Community Blog Getting to Know Dockerfile Instructions: Part 4

Getting to Know Dockerfile Instructions: Part 4

This set of tutorials focuses on giving you practical experience on using Dockerfile on Alibaba Cloud.

By Alwyn Botha, Alibaba Cloud Tech Share Author. Tech Share is Alibaba Cloud's incentive program to encourage the sharing of technical knowledge and best practices within the cloud community.

This tutorial is different from the first 3 as there are no copy and pasting, no shell, and no commands to run.

To follow the steps in this tutorial, make sure you have access to an Alibaba Cloud Elastic Compute Service instance with a recent version of Docker already installed. You can refer to this tutorial to learn how to install Docker on your Linux server.

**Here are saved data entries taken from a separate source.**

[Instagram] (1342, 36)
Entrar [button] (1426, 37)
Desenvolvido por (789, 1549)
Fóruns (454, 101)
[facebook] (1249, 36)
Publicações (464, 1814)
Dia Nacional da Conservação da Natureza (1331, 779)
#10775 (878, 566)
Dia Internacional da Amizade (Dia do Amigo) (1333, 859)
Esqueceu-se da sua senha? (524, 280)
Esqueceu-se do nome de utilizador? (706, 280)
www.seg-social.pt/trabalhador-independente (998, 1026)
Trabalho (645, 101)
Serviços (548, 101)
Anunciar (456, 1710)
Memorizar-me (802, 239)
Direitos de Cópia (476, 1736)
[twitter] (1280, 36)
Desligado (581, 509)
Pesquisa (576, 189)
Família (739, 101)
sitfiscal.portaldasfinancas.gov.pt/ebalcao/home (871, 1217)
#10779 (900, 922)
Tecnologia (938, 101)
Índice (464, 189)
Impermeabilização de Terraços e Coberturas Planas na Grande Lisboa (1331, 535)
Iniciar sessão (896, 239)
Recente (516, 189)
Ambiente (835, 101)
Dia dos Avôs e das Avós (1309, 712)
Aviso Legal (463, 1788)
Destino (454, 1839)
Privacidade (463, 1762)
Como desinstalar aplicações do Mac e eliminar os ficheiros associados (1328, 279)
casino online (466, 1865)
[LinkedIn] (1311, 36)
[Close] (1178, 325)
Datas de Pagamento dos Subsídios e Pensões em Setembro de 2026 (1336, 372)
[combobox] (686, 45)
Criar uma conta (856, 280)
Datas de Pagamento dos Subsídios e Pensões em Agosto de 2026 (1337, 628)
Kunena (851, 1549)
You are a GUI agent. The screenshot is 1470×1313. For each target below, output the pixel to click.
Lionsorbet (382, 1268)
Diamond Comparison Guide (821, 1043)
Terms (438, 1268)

This tutorial consists of these parts:

  1. A review of several snippets of Dockerfiles found at https://hub.docker.com
  2. You build a demo Dockerfile that summarizes insights from these snippets
  3. Dockerfile glossary summary texts
  4. Summary of Dockerfile best practices

The review of snippets of Dockerfiles are in no particular order.

Note that several of the snippets are very basic with only a small number of basic insights - not to worry. When you combine many of those basic concepts you can create a quality Dockerfile.

Review of Snippets of Dockerfiles - EXPOSE



# 7000: intra-node communication
# 7001: TLS intra-node communication
# 7199: JMX
# 9042: CQL
# 9160: thrift service
EXPOSE 7000 7001 7199 9042 9160
CMD ["cassandra", "-f"]

This snippet is taken from right at the bottom of the Dockerfile.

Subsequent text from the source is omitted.